● **Exercices**:
A. D'après le texte source, quel était le sujet du diplôme des Métiers d'Arts Costumier-réalisateur ?
B. Recopiez le passage du texte source qui commence par « La poursuite de » et se poursuit jusqu'à « normalisée du corps. », en changeant « mannequins » en « modèles ».

───── Texte source

Votre talent et votre engagement font de vous une personnalité emblématique du monde de la culture. Quelles sont les principales étapes de votre parcours ?

Depuis l’enfance, mon attention s’est toujours portée sur le vêtement. Grâce à celui-ci, je pouvais me déguiser, fabriquer, dessiner, créer de véritables univers et jeux de rôles dans lesquels je m’abandonnais totalement. Si l’habit ne fait pas le moine, il permet au moins de transformer notre silhouette et nous donne le moyen de contrôler l’image que nous désirons donner à notre entourage. Son rôle est donc loin d’être négligeable. Le corps devient un outil médium de base que l’on peut modifier comme on le souhaite grâce aux vêtements et multiples parures. 

L’étude du costume historique féminin du XIXe siècle — sujet de mon diplôme des Métiers d’Arts Costumier-réalisateur — m’a permis d’acquérir une connaissance et une pratique des techniques utilisées dans le domaine de la couture sur-mesure. On confectionne, d’après la morphologie d’une cliente, un vêtement unique, parfaitement adapté à la singularité de son corps. 

La poursuite de mes études en design vêtement à l’École Nationale Supérieure des Arts Décoratifs de Paris m’a conduite vers l’univers de la mode. Délaissant le costume d’époque pour la création vestimentaire contemporaine, je passais donc d’un monde où la réalisation était effectuée sur-mesure, selon des morphologies très variées, à un monde où la réalisation du vêtement s’effectue par convention sur des mannequins de tailles 36/38 Couture, répondant à une représentation normalisée du corps.

──────────
───── Données

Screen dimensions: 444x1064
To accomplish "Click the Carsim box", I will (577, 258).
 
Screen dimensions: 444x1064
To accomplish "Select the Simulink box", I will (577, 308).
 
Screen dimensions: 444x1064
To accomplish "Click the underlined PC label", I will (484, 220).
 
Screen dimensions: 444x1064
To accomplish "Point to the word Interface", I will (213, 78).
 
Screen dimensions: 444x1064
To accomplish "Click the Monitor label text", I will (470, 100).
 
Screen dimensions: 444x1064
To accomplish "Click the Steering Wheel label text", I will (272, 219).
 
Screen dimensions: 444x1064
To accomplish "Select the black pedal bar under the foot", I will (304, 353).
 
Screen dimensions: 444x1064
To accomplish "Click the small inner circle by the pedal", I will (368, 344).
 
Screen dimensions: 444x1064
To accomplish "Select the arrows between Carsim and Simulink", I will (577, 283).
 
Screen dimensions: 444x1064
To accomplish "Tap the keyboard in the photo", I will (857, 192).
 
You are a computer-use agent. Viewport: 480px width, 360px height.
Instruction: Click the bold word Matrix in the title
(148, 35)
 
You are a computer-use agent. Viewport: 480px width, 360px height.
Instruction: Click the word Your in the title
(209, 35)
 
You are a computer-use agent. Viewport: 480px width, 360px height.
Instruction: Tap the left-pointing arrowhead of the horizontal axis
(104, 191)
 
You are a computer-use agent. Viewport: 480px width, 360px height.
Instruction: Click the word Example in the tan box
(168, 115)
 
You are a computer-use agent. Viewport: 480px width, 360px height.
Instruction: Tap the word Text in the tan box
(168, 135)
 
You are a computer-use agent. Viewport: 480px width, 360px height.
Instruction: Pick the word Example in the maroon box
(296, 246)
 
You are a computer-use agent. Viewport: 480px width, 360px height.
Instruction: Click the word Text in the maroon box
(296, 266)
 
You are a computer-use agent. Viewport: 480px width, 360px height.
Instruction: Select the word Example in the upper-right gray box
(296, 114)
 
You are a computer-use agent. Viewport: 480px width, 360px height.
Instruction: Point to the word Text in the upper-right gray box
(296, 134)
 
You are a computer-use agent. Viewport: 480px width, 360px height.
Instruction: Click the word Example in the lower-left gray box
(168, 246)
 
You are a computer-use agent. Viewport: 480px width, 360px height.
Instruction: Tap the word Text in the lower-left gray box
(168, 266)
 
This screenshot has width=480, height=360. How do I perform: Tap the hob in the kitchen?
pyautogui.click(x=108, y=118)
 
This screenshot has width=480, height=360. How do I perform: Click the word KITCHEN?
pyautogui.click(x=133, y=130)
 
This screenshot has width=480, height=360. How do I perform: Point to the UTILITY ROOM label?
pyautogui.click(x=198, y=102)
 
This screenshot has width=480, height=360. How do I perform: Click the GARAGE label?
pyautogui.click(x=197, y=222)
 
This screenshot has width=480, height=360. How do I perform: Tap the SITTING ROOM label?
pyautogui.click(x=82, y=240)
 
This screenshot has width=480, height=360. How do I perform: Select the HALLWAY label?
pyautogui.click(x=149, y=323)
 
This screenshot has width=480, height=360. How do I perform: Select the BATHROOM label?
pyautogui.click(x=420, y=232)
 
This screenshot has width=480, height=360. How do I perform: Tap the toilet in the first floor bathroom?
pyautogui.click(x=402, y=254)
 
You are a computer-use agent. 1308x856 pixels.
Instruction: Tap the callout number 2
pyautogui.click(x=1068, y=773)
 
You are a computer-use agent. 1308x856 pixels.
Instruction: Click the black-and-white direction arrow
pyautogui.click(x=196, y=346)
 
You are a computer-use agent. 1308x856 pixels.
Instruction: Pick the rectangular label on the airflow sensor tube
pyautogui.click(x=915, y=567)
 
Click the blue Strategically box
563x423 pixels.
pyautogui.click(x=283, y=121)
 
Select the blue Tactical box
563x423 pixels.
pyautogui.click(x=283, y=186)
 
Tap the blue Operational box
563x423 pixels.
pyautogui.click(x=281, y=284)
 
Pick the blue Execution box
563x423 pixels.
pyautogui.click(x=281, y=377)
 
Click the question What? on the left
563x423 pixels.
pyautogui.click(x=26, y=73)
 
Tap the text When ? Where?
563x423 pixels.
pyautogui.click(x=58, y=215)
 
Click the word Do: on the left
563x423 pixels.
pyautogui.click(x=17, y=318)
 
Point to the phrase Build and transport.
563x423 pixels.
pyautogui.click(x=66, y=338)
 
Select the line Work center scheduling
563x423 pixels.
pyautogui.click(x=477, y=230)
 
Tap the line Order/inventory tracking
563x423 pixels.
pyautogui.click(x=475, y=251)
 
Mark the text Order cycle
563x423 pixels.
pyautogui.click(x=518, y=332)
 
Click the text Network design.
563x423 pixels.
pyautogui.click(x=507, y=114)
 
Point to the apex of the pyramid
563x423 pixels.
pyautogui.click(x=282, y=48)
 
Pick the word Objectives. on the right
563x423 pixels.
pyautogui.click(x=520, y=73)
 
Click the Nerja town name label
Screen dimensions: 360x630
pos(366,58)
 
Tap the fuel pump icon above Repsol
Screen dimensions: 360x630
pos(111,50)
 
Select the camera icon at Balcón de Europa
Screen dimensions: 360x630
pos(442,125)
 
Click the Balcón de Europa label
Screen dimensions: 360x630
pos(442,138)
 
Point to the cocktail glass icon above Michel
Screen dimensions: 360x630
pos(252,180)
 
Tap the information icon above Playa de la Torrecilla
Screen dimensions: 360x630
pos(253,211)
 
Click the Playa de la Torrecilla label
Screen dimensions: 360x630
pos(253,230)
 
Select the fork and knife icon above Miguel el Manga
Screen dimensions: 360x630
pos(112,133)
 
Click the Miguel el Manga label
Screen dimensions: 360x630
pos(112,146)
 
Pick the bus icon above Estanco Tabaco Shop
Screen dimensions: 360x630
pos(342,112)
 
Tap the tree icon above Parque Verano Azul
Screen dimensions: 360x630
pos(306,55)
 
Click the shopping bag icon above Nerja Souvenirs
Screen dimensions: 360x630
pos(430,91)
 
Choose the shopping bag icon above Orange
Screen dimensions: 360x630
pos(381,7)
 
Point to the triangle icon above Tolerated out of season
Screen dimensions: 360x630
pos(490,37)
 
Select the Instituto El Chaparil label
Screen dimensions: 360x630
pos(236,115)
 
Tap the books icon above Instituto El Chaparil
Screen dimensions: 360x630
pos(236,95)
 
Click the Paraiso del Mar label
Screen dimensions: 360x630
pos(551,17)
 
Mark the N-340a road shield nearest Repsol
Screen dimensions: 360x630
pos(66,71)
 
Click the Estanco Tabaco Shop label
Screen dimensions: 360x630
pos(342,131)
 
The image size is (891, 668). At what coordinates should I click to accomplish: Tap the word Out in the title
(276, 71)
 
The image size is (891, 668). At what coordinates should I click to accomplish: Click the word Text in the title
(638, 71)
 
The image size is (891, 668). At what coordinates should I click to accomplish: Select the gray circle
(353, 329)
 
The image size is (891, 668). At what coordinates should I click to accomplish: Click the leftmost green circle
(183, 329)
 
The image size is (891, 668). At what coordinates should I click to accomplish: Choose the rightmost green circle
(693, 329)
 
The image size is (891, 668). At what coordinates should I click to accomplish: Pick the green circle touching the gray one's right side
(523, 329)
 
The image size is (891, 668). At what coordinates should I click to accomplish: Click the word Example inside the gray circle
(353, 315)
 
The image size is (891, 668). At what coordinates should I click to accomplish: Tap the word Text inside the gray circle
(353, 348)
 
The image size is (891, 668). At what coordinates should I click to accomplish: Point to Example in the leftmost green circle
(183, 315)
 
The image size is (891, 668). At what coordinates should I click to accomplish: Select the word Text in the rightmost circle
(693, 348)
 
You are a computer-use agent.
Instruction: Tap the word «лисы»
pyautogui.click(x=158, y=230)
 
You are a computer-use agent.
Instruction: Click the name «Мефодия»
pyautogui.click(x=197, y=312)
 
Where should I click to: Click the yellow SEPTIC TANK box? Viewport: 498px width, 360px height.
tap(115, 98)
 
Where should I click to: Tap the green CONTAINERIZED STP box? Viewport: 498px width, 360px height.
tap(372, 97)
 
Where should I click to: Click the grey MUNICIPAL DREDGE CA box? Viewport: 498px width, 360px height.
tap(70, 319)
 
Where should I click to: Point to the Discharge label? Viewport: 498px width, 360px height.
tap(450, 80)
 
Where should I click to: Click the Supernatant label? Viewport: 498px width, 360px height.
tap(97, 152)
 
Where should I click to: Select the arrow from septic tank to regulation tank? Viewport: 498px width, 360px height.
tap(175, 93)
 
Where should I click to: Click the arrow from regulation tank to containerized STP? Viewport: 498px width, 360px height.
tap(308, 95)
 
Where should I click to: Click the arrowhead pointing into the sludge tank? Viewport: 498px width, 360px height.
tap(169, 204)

──────────

● **Corrigé**:
A. L'étude du costume historique féminin du XIXe siècle.

B.
La poursuite de mes études en design vêtement à l’École Nationale Supérieure des Arts Décoratifs de Paris m’a conduite vers l’univers de la mode. Délaissant le costume d’époque pour la création vestimentaire contemporaine, je passais donc d’un monde où la réalisation était effectuée sur-mesure, selon des morphologies très variées, à un monde où la réalisation du vêtement s’effectue par convention sur des modèles de tailles 36/38 Couture, répondant à une représentation normalisée du corps.